Global Parliament: It’s the Council’s turn to deal with it

, by Andreas Bummel

Global Parliament: It's the Council's turn to deal with it

The European Parliament’s Committee on Foreign Affairs has recently voted on recommendations to the Council of the European Union on the EU’s policy at the next session of the UN General Assembly. One of the recommendations that are scheduled to be passed by the plenary in June is that the EU should advocate the establishment of a United Nations Parliamentary Assembly. The ball is now in the court of the Council and Baroness Ashton, the EU’s High Representative for Foreign Affairs

Following a small hiccup last year [1] , the European Parliament’s Committee on Foreign Affairs (AFET) fortunately has recollected itself and decided to revive the parliament’s longstanding support of the establishment of a United Nations Parliamentary Assembly (UNPA).

According to the document that was passed by AFET and that will be on the plenary’s agenda on 8 June 2011 [2], the European Parliament calls on the Council to advocate at the 66th session of the UN General Assembly “the establishment of a UNPA within the UN system in order to increase the democratic nature, the democratic accountability and the transparency of global governance and to allow for greater public participation in the activities of the UN, acknowledging that a UNPA would be complementary to existing bodies, including the Inter-Parliamentary Union.”

The document also elaborates on the EU in the UN system, global governance, peace, security, justice, development, human rights and climate change. All in all, the recommendations stretch over 58 paragraphs. The two that concern a UNPA are set apart as the “final recommendations”.

Indeed, the proposal of a UNPA has overarching importance. The new body has the potential to fundamentally change the way how governments and international governmental organizations broker and determine global policy. Today, parliaments and elected representatives are onlookers – at best. A UNPA, by contrast, is supposed to give them specific formal rights of information, participation and oversight, maybe even co-decision.

The role of the European Parliament in foreign policy

According to the Lisbon Treaty, the European Parliament has an advisory role only with regard to the Union’s Common Foreign and Security Policy. The Council is the institution that decides on common positions, actions and strategies. However, Article 36 says, among other things, that the High Representative of the Union for Foreign Affairs - who chairs the Foreign Affairs Council - “shall ensure that the views of the European Parliament are duly taken into consideration.”

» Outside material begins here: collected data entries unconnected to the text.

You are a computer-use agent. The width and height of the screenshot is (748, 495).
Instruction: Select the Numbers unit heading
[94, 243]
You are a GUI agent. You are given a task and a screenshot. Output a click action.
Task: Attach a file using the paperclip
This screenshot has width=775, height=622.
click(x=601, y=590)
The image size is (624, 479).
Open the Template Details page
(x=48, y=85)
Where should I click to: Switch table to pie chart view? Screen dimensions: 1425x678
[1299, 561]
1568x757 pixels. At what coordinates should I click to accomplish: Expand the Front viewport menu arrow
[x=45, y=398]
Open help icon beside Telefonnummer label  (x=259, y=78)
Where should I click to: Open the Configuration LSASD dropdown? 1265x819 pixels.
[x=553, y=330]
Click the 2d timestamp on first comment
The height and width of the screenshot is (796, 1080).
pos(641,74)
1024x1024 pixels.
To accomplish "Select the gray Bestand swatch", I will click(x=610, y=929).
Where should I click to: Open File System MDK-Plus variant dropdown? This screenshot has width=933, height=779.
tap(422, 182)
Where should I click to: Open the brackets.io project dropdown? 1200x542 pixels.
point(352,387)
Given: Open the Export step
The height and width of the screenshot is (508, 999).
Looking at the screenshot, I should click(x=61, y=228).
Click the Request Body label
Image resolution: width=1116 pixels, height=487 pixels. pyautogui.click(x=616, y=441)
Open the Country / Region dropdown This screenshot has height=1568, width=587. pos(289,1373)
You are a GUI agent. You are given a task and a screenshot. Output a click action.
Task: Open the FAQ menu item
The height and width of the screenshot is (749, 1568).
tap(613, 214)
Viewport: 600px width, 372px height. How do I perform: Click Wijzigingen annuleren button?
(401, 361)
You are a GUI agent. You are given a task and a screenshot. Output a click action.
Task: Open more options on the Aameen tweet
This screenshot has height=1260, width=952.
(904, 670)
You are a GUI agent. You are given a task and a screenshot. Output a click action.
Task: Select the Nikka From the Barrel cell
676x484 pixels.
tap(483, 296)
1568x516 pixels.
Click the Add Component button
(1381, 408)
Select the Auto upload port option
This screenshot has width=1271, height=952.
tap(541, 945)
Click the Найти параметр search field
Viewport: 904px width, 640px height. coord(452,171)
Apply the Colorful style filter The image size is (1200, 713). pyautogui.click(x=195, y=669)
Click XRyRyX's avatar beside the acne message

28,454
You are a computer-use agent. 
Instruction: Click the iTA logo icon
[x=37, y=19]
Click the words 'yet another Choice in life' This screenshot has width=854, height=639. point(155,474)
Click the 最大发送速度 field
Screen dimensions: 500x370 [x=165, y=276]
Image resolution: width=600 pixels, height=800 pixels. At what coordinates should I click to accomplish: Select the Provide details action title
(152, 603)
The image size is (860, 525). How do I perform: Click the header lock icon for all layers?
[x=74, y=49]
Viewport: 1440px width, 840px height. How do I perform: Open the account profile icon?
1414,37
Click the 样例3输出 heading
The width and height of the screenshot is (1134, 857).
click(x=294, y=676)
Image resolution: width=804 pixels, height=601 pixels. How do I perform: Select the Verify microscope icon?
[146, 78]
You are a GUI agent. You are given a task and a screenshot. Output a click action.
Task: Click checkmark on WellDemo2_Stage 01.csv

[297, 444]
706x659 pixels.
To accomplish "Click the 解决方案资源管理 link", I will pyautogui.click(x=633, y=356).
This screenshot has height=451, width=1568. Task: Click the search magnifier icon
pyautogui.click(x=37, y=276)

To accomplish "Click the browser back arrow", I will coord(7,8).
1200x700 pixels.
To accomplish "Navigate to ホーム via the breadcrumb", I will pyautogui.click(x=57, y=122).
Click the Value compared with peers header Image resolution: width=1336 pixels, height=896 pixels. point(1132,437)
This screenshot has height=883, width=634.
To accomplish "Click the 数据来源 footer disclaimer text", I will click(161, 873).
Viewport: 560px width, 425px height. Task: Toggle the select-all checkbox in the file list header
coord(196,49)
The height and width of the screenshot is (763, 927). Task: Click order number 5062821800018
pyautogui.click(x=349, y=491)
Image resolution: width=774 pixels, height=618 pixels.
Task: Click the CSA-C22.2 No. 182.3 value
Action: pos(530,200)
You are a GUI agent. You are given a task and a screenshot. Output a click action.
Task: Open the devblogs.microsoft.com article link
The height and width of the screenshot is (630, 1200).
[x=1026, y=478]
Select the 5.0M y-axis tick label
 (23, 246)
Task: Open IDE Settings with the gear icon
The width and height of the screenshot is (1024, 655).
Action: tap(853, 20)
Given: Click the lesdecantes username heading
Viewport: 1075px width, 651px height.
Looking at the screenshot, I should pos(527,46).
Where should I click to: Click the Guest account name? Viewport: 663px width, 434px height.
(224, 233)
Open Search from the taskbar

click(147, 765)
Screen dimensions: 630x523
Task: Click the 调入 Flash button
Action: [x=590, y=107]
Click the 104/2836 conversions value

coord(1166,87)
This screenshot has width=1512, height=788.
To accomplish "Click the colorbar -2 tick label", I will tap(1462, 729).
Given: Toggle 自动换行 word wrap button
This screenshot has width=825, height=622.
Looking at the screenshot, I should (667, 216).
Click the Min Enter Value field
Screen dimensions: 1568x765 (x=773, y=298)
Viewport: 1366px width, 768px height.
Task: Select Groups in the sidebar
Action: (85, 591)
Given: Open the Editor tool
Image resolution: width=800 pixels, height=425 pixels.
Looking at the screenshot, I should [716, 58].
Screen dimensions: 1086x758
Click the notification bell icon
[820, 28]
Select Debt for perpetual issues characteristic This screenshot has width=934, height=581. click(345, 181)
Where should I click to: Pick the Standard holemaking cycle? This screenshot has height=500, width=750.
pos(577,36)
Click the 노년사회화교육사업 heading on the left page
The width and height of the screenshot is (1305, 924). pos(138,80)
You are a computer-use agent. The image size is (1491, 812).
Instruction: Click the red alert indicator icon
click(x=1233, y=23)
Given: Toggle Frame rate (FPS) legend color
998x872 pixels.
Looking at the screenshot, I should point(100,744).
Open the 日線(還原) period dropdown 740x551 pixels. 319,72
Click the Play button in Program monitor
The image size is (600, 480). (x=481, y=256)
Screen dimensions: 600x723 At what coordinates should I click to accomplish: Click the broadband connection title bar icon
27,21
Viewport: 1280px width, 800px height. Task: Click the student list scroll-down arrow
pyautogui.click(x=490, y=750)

The request of the European Parliament that the Council should promote a UNPA at the UN General Assembly is remarkable as the Council didn’t consider the subject at all until now. Still, as mentioned before, the matter wasn’t pulled out of the hat. Beginning with 1994, the European Parliament has repeatedly brought it up even if governments never took notice.

Why this time is different

In addition to the European Parliament’s strengthend advisory role in foreign affairs, it can now also build upon notable public support as international polls have shown [3] . “Creating a new UN Parliament, made up of representatives directly elected by citizens, having powers equal to the current UN General Assembly”, for instance, was approved by 66 percent of respondents in Germany, 64 percent in Britain, 70 percent in Italy and 59 percent in Poland.

Even without the Council going into detailed deliberations on the subject or even delcaring it a common position, Baroness Ashton could mention the UNPA proposal in an intervention at the next session of the UN General Assembly. This is probably the least what the proponents in the European Parliament expect, considering that the UN has recently [4] given her the right to speak on behalf of the EU – and that the European Parliament is nothing less than the direct representation of the Union’s 500 million people.

Ideally, the Council, together with like-minded governments from outside the EU and in cooperation with interested parliaments and major civil society organizations, would launch deliberations on important questions such as the functions and powers of the assembly, its relationship to the UN’s main bodies and the entities of the UN system, the distribution of seats, how it is to be funded, and so on. The results could be consolidated into draft statutes which, in turn, could lay the ground for serious negotiations under the auspices of the UN.

If the High Representative and the Council fail to take action, they risk to lose the initiative. For example, the Parliament could decide to set up its own working group to draw up draft UNPA statutes.